Strong Voices in the Land
Encapsulating the humanitarian crusade of Scientologists—and, really, the cause of anyone who speaks out against a “blind system in the hands of a power elite careless of all destinies but their own,” this writing by L. Ron Hubbard illustrates that the need for good ideas to wage against bad systems is timeless.
When things are not running right, when the public, unable to perceive why, drift down to an apathy below perception, when a culture, already misguided, drifts further and further toward ruin, the nation is fortunate indeed that it has men with the genius to recognize approaching doom and the courage to speak out.
Fought, discredited, reviled by a blind system in the hands of a power elite careless of all destinies but their own short span, contemporary philosophers are called “Revolutionaries,” “Communists,” “Agitators,” “Malcontents,” “Rabble-Rousers” and any other harsh word which the captive press and the arrogant, pompous and blind Establishment can find in their dictionaries.
Heedless, deaf to all reason, psychotic in their righteousness, the “pillars of society,” the “safe men,” like the treacherous rams of the stockyard who lead the sheep to the slaughter pens, refuse to hear any faintest criticism of their senselessness and fight back with an underhanded ferocity that seeks by any discrediting means to still any and all new thought.
Yet a nation should be warned. When times decay and the death march for the system can be heard still faintly but growing stronger, there are strong voices in the land.
The System, the Establishment, the Government, call it what you will, is a thing which has collected to itself all the self-seeking righteousness of decades. It is an accumulation of yesterdays and the heir to all the errors and opportunistic solutions and mistakes of another age.
Men have been born into it to carry forward unthinkingly the “tradition” (and privileges) of its leadership. Men die out of it, hallowed names on tombstones and city street signs, whose fame was not remarkable for anything but stupid, obstinate devotion to government of the many, by the few and for the profit of the clique.
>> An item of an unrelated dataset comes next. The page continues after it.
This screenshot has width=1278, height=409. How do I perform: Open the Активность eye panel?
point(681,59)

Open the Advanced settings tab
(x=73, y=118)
The possessions and resources of the state, in a party-regulated “democracy,” become a prize won by an election victor at stated intervals. Political victory is an opportunity to enjoy the spoils for a stated time. The system is a whore whose favors are won by “popular election” by some new incumbent. But somehow each winner is just a member of the same machine.
So long as it is profitable to the power elite, who cares what consequences are accumulated? The “next regime” can handle those. It suffices only that the system is perpetuated and that the holders of offices of the moment can ensure favors to themselves and to their friends.
Whether one has a monarchy or an aristocracy, an oligarchy, a republic or a military dictatorship, the pattern becomes the same.
A system is established by chicanery or false promises or force, usually in the face of danger to the state from real or imaginary external threat. It develops into a form. It hardens. It ceases to serve. It temporizes. It ceases to listen to any voice but its own and believes only that which serves the short-term profit of its leaders and their friends. It tyrannizes. It begins to die under the weight of opportunistic decisions and senseless crimes.
And at some time during its course, strong voices begin to be heard in protest and in exposure.
But the power elite listens only to the dead words of approved writers safely and anciently dead, from whom excuses and “reasons” can be culled to make the system’s actions seem right.
“George Washington said—” “Our Founding Fathers—” “According to Hegel—” “Pavlov stated—” “Disraeli—” “Alexander Hamilton declared” “—the old safe ways—” “—These modern agitators—” “Half-wits—” “—Enemy agents—” “—was jailed, you know…” “Can’t have it—” “Thinking citizens know that this is all inspired by paid—” “Jail is the only—” “Call out the riot squad—” “—the Army will—” “Get them some other way.” “Surely there is some law—” “The recent findings of the Secret Police—” “—hereafter Army deserters will be hanged—” “Perhaps a new war abroad would—” “This is Dr. Kutzbrain, gentlemen. I want him to tell you of his new method of dealing with overactive mentalities—”
And having refused to listen to the voices of today, labeling every suggestion or question or challenge or idea for change as “subversive,” “misguided,” “harebrained,” “enemy-inspired,” we eventually hear the requiem of the old boys.
“At least we can die like gentlemen—”
And the wheel has turned its long, long revolution and new faces are seen on the political signboards and new words are heard in the official bulletins of the day.
If a system could hear, if there were somebody to talk to, if it cared, if the men in charge did not become so devoted to their own interests to the callous exclusion of the sufferings of all others, one might achieve political evolution to saner plateaus rather than revolution.
Today we are well progressed on the cycle. The Establishment pays little heed to the times, is blind to the consequences of error, is heedless in its blindness and the men in charge, at least to the great masses of the public, look more like the madmen in charge than leaders of the public destiny.
But there is still time. If those with influence and authority would listen, something could be done before it is too late.
For there are voices in the land, voices of wisdom, voices indicating a way to go that leads elsewhere than to the long, long common grave where old regimes are buried, usually without the dignity of any tombstone other than a blot in the next generation’s history book.